Leading the World by Trading

By Charlene Barshefsky
Tuesday, March 10, 2009

President Obama faces two immediate challenges: restoring economic growth and renewing global faith in America's judgment. A robust trade policy is essential to both.

Over the past 40 years, the share of trade in the U.S. economy has tripled, to 30 percent of gross domestic product. The benefits are clear in significant income gains, record pre-crisis manufacturing output and exports, and robust services and farm trade. Exports, which support 20 percent of U.S. manufacturing jobs, are now our only significant source of private-sector growth.

As the Senate considers the president's choice for U.S. trade representative, former Dallas mayor Ron Kirk, lawmakers should keep in mind that trade spurs development, building alliances and security as economic integration creates shared interests. It is critical that, as Obama suggested last month in his speech to Congress, the United States avoid trade restrictions during this economic crisis. From this base, a three-pronged agenda can promote growth, and support foreign policy and global stability. It should:

-- Do what counts. Economic expansion is key. Instead of small agreements with small countries, and rounding-error results for our economy, finish the Doha round of global trade talks on acceptable terms, then pivot to the big partners and fastest-growing industries. A model free-trade agreement among the United States, Europe and Japan covering the largest, newest sectors of our economies -- services trade, emerging technologies such as "green" infrastructure, energy and medical services -- could be negotiated under the auspices of the World Trade Organization and opened to all countries wishing to join.

Meanwhile, we should focus on Asia, which remains the world's most dynamic region, starting with the pending U.S.-South Korea free-trade agreement. Obama should put his stamp on the pact by obtaining additional commitments to liberalize the Korean auto market, followed by a guaranteed up-or-down vote in Congress. Repudiating South Korea -- an ally and Asia's third-largest economy -- is not desirable.

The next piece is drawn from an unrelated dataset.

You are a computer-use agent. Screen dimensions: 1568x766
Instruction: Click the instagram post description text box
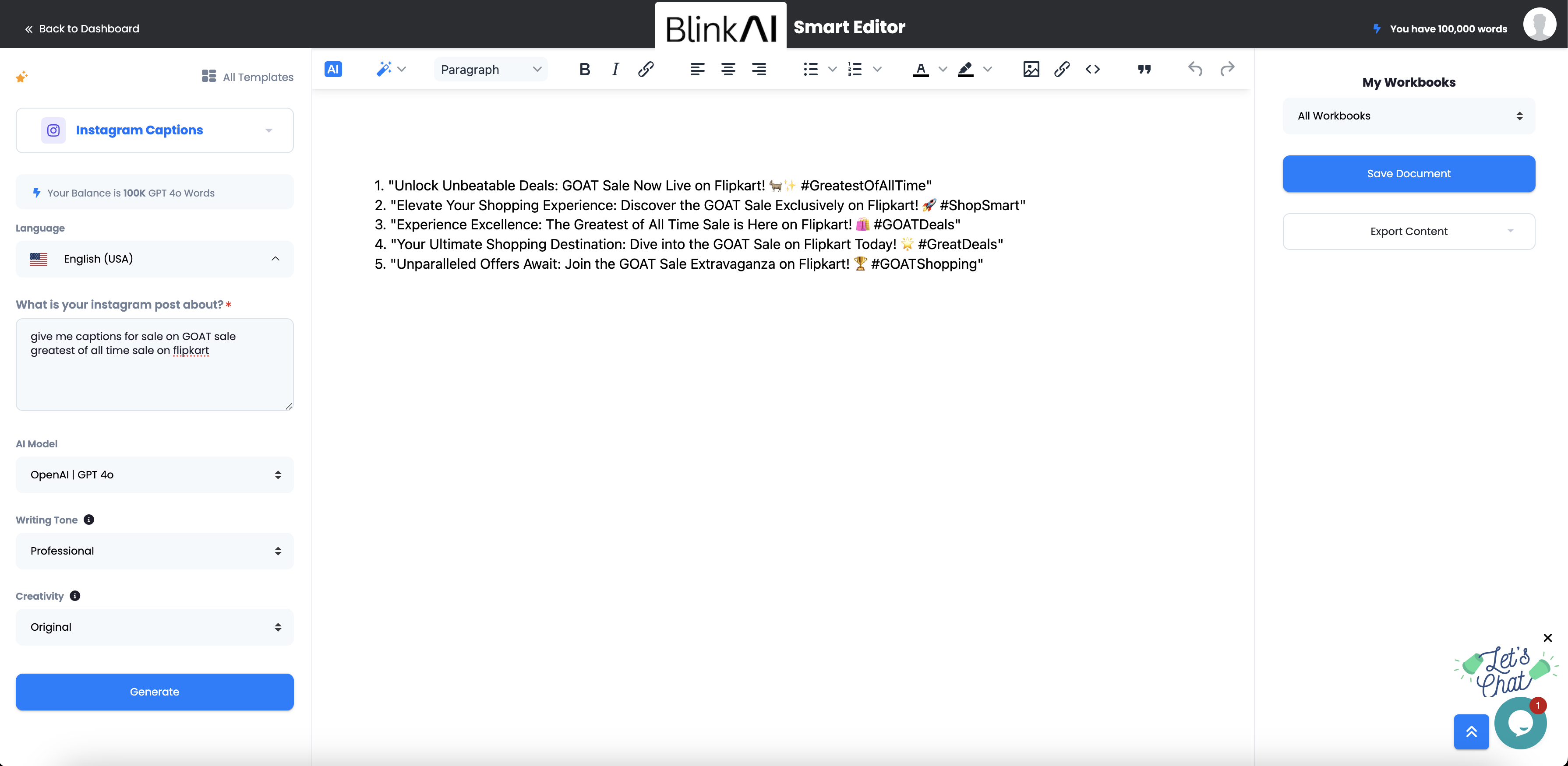[155, 365]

This agreement, along with existing bilateral pacts with Singapore, Chile and Australia, and last year's transpacific initiative, should push a revitalized Asia-Pacific Economic Cooperation forum toward Pacific integration with the United States as a full partner rather than a marginal player. Robust engagement with China is also vital, with a sharpened emphasis on macroeconomic policy (including exchange rates), energy, climate change, nonproliferation and rogue states.

-- Support development and security. We can do more for the world's poor and our national security by reforming our own trade regime. For example, the highest U.S. manufacturing tariff is the 48 percent tax on cheap sneakers. The United States makes no cheap sneakers; they are produced in very poor countries such as Cambodia and in large Muslim states such as Pakistan. The same goes for many cheap clothes and household goods. Why tax these countries' meager profitability and the American pocketbook? It is similarly sensible to make permanent our programs offering duty-free access for the least-developed countries.

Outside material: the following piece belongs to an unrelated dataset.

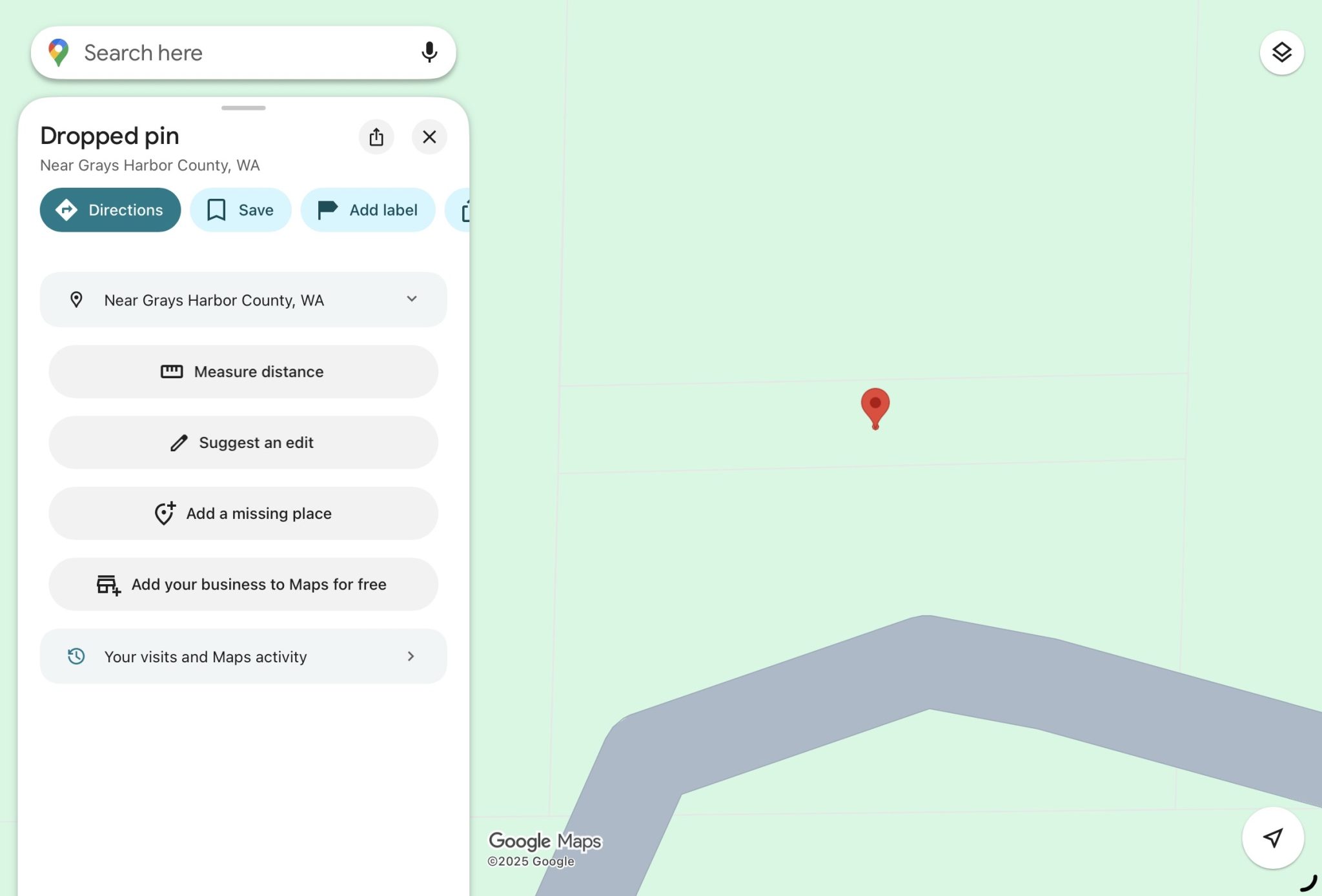The image size is (1322, 896).
Task: Click Add your business to Maps for free
Action: click(x=243, y=585)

U.S. security concerns center on the Middle East, from the Maghreb to Central Asia. That area includes some of the world's poorest regions, with high unemployment rates that further radicalize young populations. Attempts to solve its political problems without addressing economic stagnation have not worked. A better option, modeled on the duty-free program for Africa, would be to waive tariffs for reforming Muslim countries that cooperate with U.S. efforts to fight terrorism.

Development and security also require a new strategy on Latin America. The pending free-trade agreements with Colombia and Panama should be passed, with an added provision in the Colombia pact for joint oversight of targeted union violence and extra assistance for police, courts and other institutions to ensure the full enforcement of laws. The United States should then seek to combine and modernize the four existing Latin American free-trade agreements, including NAFTA, into a single pact that would include disciplines on labor and the environment. This modernization would also provide a process in which to productively engage Brazil.

-- Foster common action. The global system serves America's interests and aspirations. The more we adjust to new economic realities and demand constructive engagement from the developing world -- India, China and others -- on international economic governance, the more stable that system will become. These countries should have enhanced voting rights in the International Monetary Fund, the World Bank and other organizations, but they must accept more responsibility for stewardship of the global order from which they benefit. In combating today's economic crisis, that includes providing additional liquidity, coordinated stimulus and assistance to the poorest countries as well as cooperation toward a global system of regulation.

To be sure, sensible domestic policies must accompany an effective trade policy. Progressive tax policies, portable pensions, comprehensive health care and other measures are necessary to help spread the benefits of globalization more equitably. But a comprehensive trade policy is as essential as these domestic policies.

Trade policy is challenging. Some may be tempted to view it as too politically taxing given an already crowded agenda. It is imperative for growth and American leadership, however, that Obama and Congress confound the skeptics and move forward on a robust trade agenda.

The writer was the U.S. trade representative from 1997 to 2001.